Изолированность советского общества оборачивалась агрессивным идеологическим провинциализмом. Ведь 1960-е и первая половина 1970-х годов на Западе были временами бурного расцвета общественной мысли, причем в противовес СССР эти идеи развивались и обсуждались в тесной связи с социальной и политической практикой (успешной или нет - вопрос особый). И нет необходимости напоминать, что речь идет о времени расцвета «новых левых», остром интересе к марксизму и к возможностям его новаторского переосмысления или применения. По вполне понятным причинам весь этот пласт идей оставался за пределами идеологии советской интеллигенции. От него мы были отгорожены двумя барьерами. Не только официальные запреты препятствовали проникновению в страну подобных подрывных идей, но и сознание критически мыслящей интеллигенции было совершенно не готово к их восприятию.
Отсюда вполне понятной становится и вторая тенденция «длинных 1970-х». По мере нарастания интереса к различным версиям либерализма и национализма левые идеи утрачивали свое влияние среди интеллигенции. Немногие авторы, сохранявшие привязанность к марксизму, находились в постоянной обороне, вынуждены были непрерывно оправдываться и доказывать свою демократическую лояльность либералам, которые иногда привлекали их в качестве союзников в полемике с националистами. Достаточно просмотреть подшивку самиздатовского журнала «Поиски», издававшегося совместно либералами и левыми, чтобы обнаружить, что никаких «поисков» уже не было, как не было и особой потребности что-то искать. Смысл диалога состоял в том, что либеральная часть редакции предъявляла требования и условия, которым левые должны были соответствовать, чтобы быть принятыми в приличное общество.
Такая ситуация находилась в разительном контрасте с тем, что можно было наблюдать в конце 1950-х и в 1960-х годах. Ослабление идеологического пресса, которое люди почувствовали еще до ХХ съезда - сразу после смерти Сталина, - вызвало впечатляющий подъем того, что позднее я (по аналогии с ленинским термином) назвал «легальным марксизмом». Впрочем, если «легальные марксисты» начала ХХ века вызывали у революционных социал-демократов в лучшем случае иронию, то в 1960-х годах ситуация была совершенно иной. Хотя бы потому, что никакого революционного движения (и соответственно, революционного марксизма) рядом не было.

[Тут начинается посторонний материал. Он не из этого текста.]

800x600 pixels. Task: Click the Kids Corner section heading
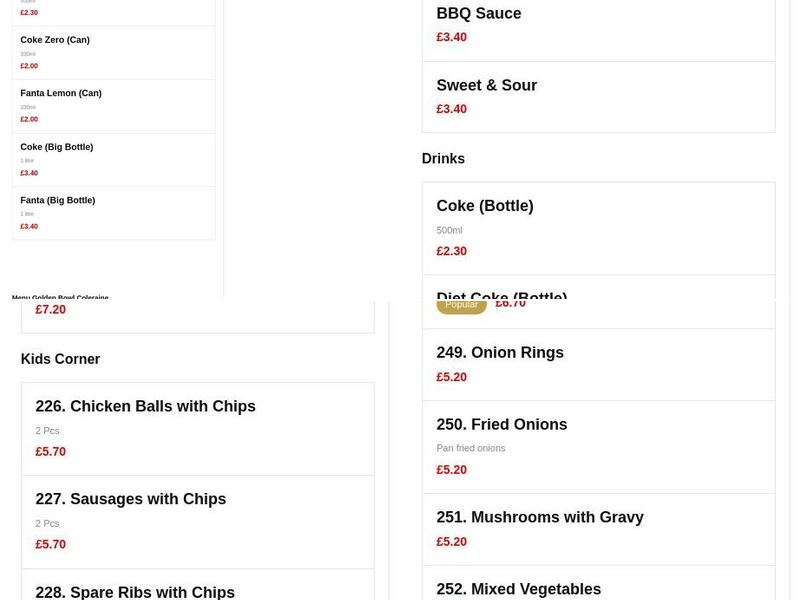[x=60, y=359]
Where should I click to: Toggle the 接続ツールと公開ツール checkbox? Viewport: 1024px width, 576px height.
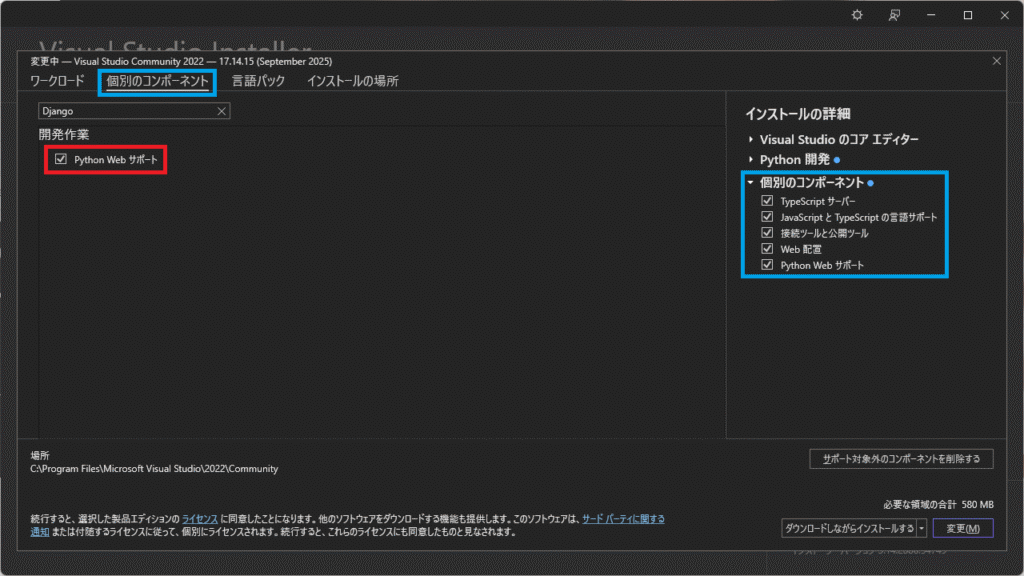(767, 233)
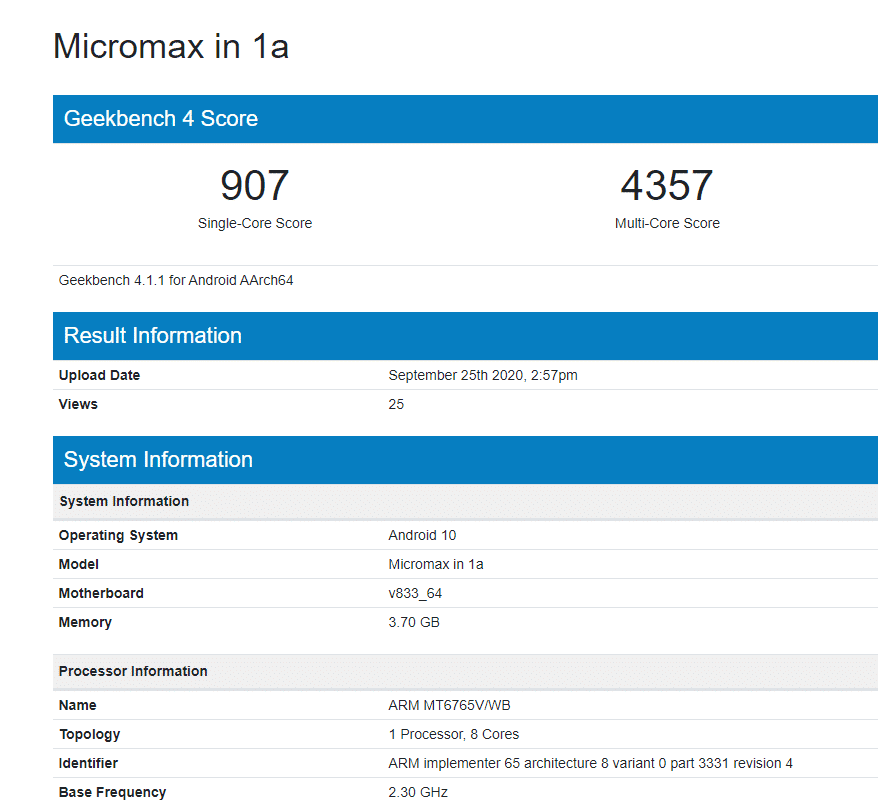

Зато были авторы ярких философских и исторических публикаций, основанных на глубоком знании марксистской методологии. Были дискуссии между ними, на этой основе зарождались новые теоретические школы, которым не дано было расцвести, но которые так или иначе оставили свой след в общественной мысли. След, значение которого в полной мере становится понятно лишь сейчас. Совершенно неслучайно то, что работы Эвальда Ильенкова и Михаила Лившица (стоявших в рамках марксистских дискуссий во многом на противоположных позициях) начали перепечатываться и активно обсуждаться в середине 2000-х годов, когда выросло новое поколение, способное критически мыслить и независимое от стереотипов позднесоветской интеллигенции.
Выяснилось, что советская цензура не сделала мысль Ильенкова или Лившица менее яркой, ограниченной или осторожной. Но она сделала их массового читателя неспособным в полной мере оценить значение и глубину этой мысли. Для того чтобы правильно прочитать эти книги, потребовалось сменить систему и самого читателя.

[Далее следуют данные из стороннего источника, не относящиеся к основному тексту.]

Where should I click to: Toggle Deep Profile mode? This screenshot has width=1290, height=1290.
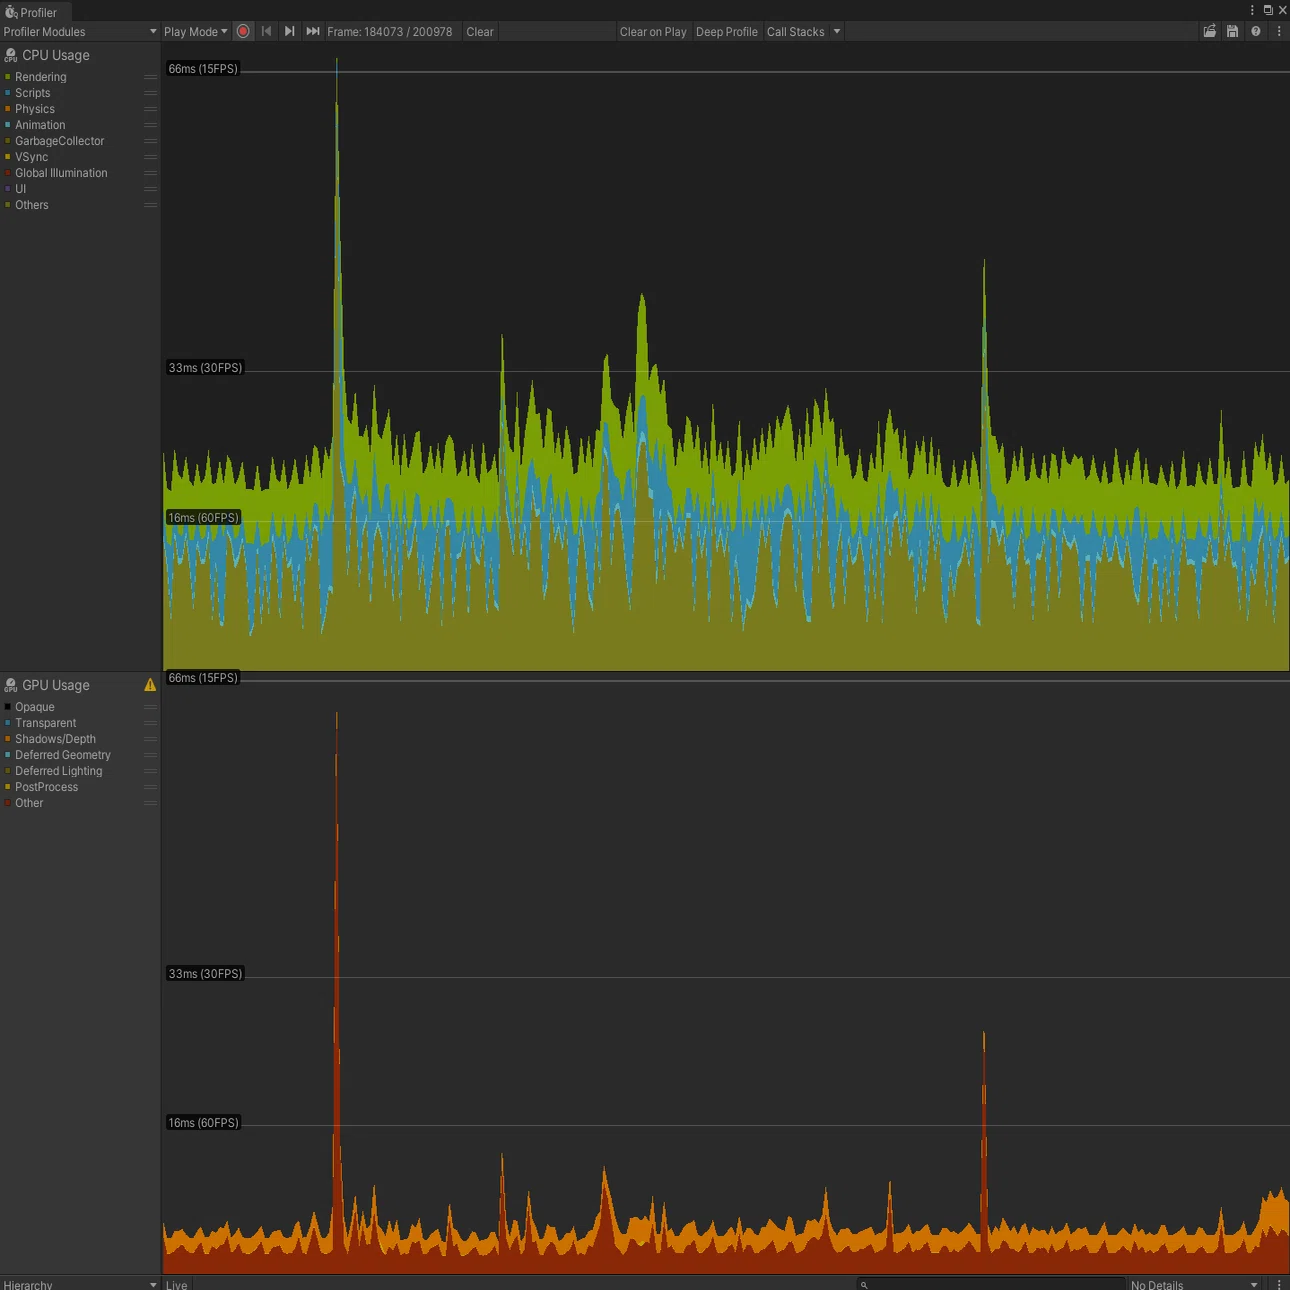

Можно считать, что обращение к марксизму в качестве методологической основы для любой социальной критики (в том числе и по отношению к официальным советским порядкам) было вызвано тем, что никакой другой методологии в наличии просто не было. Да, это действительно так. Маркса и Ленина, в конце концов, можно было прочитать. Больше того, именно период поздних 1960-х и ранних 1970-х годов был временем, когда читатель получил доступ к произведениям Маркса и Ленина, которые либо были малоизвестными
Note2
1
Note3
2
Note4
3
Новая философская мысль не только опиралась на гуманистический анализ молодого Маркса, но и обнаруживала очевидное отсутствие диалектической логики в построениях официальных мыслителей. Практическая система мышления, предъявлявшаяся публике под именем «марксизма-ленинизма», выглядела не более чем отечественной разновидностью привычного позитивизма, только украшенного своевременными революционными цитатами.
Инакомыслие начиналось с чтения источников и размышления над ними. Сопоставление логики «классиков марксизма» с логикой окружающей жизни демонстрировало вопиющие несоответствия. Верны или не верны были построения «основоположников», предстояло еще выяснить, но вот то, что претензии системы на выполнение их заветов не соответствовало действительности, просто бросалось в глаза.

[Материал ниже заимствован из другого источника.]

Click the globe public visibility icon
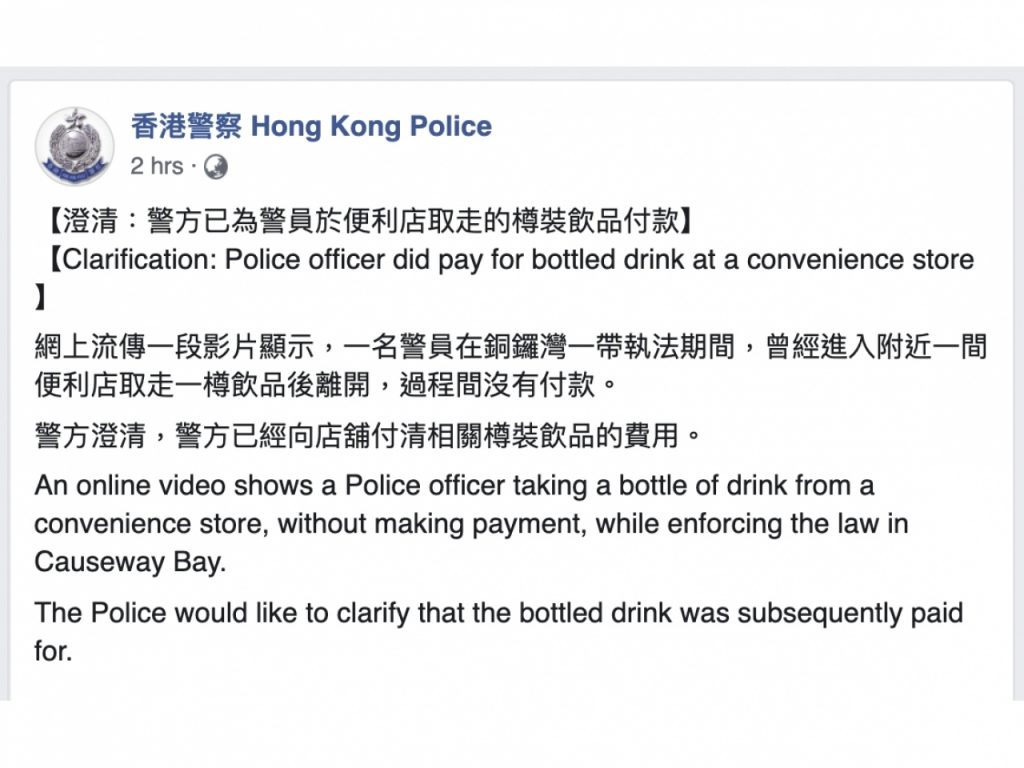This screenshot has height=768, width=1024. 215,167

Да, марксизм был единственной доступной методологией, но именно эта методология идеально подходила для решения встававших перед мыслителями задач. И не случайно последующий отказ интеллигенции от марксизма знаменовался в значительной мере и отказом от критического анализа, заменявшегося осуждением или апологетикой тех или иных явлений настоящего и прошлого.
Радикальные марксистские группы, разумеется, пошли дальше, пытаясь воплотить на практике ленинские идеи о создании настоящей революционной партии, в противовес выродившейся КПСС, они стали создавать подпольные организации, которые успешно выявлялись органами КГБ. Правда, очень часто дальше дискуссионных кружков дело не продвигалось. Но и этого было достаточно для репрессий. В конце 1950-х была разгромлена группа Льва Краснопевцева в Московском университете, в конце 1960-х точно та же история повторилась с «Союзом коммунаров», созданным в Ленинграде Валерием Ронкиным. Московские подпольные марксистские группы 1970-х годов продолжили эту эстафету (и в том смысле, что обсуждали вопрос о необходимости политической организации, и в том смысле, что были быстро разгромлены).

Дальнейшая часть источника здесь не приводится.